Valeria, mamma di un jihadista: “Ho accettato la sua morte, non quel che ha fatto”

“La morte di mio figlio l’ho accettata. Quello che ha fatto, no”. Valeria Collina, bolognese, è la mamma di Youssef Zaghba, uno dei terroristi dell’attentato del London Bridge avvenuto in giugno. Attacco nel quale hanno perso la vita otto persone, oltre ai tre attentatori. Da due anni e mezzo Valeria, convertita all’Islam da una vita, abita a Fagnano, nel comune di Valsamoggia, dove è tornata dopo aver vissuto per vent’anni in Marocco, Paese d’origine di suo marito. Insieme al giornalista Brahim Maarad ha scritto “Nel nome di chi” (Rizzoli) dove racconta la propria storia, compresa l’impotenza di cogliere alcuni segnali nel figlio senza poterne fermare il “lavaggio del cervello”.
Valeria, davanti a quale mastodontico dolore si è trovata davanti, sei mesi fa?
“Perdere un figlio che ha ucciso delle persone è un dolore gigantesco e difficile da spiegare. Io l’ho trasformato subito in una grandissima energia e credo che questo mi abbia salvato. Di certe cose, forse, non mi rendo ancora conto.

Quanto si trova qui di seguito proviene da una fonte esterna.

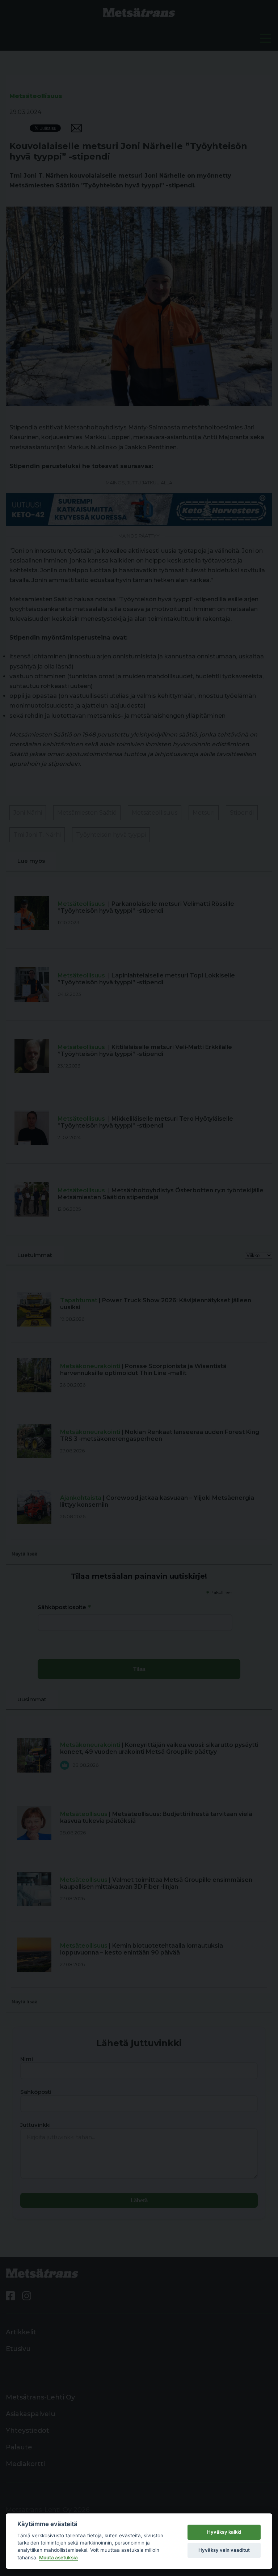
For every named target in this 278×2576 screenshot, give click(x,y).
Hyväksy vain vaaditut (224, 2550)
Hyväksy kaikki (224, 2532)
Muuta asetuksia (58, 2557)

Certo è che credo che Youssef fosse davvero convinto di essere un martire. Non che questa sia una bella cosa”.
Come genitore qual è il suo maggiore rimorso?
“Come madre io mi rimprovero, in generale, di non aver dato a mio figlio la possibilità di mettere in discussione la propria fede islamica, per paura che se ne allontanasse. Ho sempre temuto, sbagliando, che se avesse avuto dubbi rispetto alla propria religione, l’avrebbe abbandonata. Io sono cresciuta con genitori ben più liberi, ho avuto la possibilità di convertirmi senza problemi. Con i miei figli non l’ho fatto, ottenendo oltretutto risultati opposti. La mia figlia maggiore, che ha 25 anni, si professa atea”.
Di che cosa si era accorta, che sarebbe stato bene interpretare meglio?
“Quando ancora vivevamo in Marocco mio figlio aveva preso a progettare di trasferirsi in Siria, diceva che lì c’era lavoro e si sarebbe fatto una famiglia. Quando capitava di vedere bambini armati, video dell’Isis o scene di violenza lui rispondeva che non era lì il senso del Califfato, che quello era solo marketing. Parlava di un Islam puro, della Sharia. Io quando potevo controbattevo ma lui mi accusava di non avere una fede giusta, di interpretare in modo metaforico e non letterale certi precetti del Corano. Fino a quando siamo venuti in Italia e sono arrivati a casa quelli della Digos perché Youssef era stato fermato all’aeroporto di Bologna: lì ho chiesto di poter avere uno psicologo e ho fatto appello alla comunità islamica affinché mi mettessero a disposizione dei teologi per mio figlio. Niente da fare: sono stata isolata, sono rimasta sola. Anche dopo l’attentato, la sensazione che ho provato è stata quella di essere considerata responsabile del terrorismo mondiale. Youssef era mio figlio, certo. Ma aveva anche un padre, faceva parte di una comunità. Ecco, l’aiuto di cui avrei avuto bisogno non l’ho affatto trovato”.
Hanno scritto che nel 2001, a cinque anni, suo figlio disegnò l’attentato alle Torri gemelle. Oggi come lo vede, quel fatto?
“Era troppo piccolo Youssef perché quell’episodio possa significare qualcosa. Non avevamo mai avuto la televisione, prima di allora. La tv entrò in casa nostra con quelle immagini e credo che lui ne rimase semplicemente turbato”.
Come vive oggi?
“Mio marito è rimasto in Marocco, viene a trovarmi ogni quattro mesi. Io ho ripreso l’Università, studio Antropologia. Sento forte dentro di me il bisogno di approfondire, di capire. Studiare mi serve a dotarmi degli strumenti giusti. Sto iniziando un progetto sulle donne islamiche del mio territorio insieme a una docente dell’Alma Mater, sto allacciando rapporti con il mondo cattolico attraverso un monaco che stimo molto. Non è facile vivere con l’etichetta della madre del terrorista appiccicata addosso, non è facile dover spiegare anche all’interno della mia famiglia che Islam non è sinonimo di terrorismo”.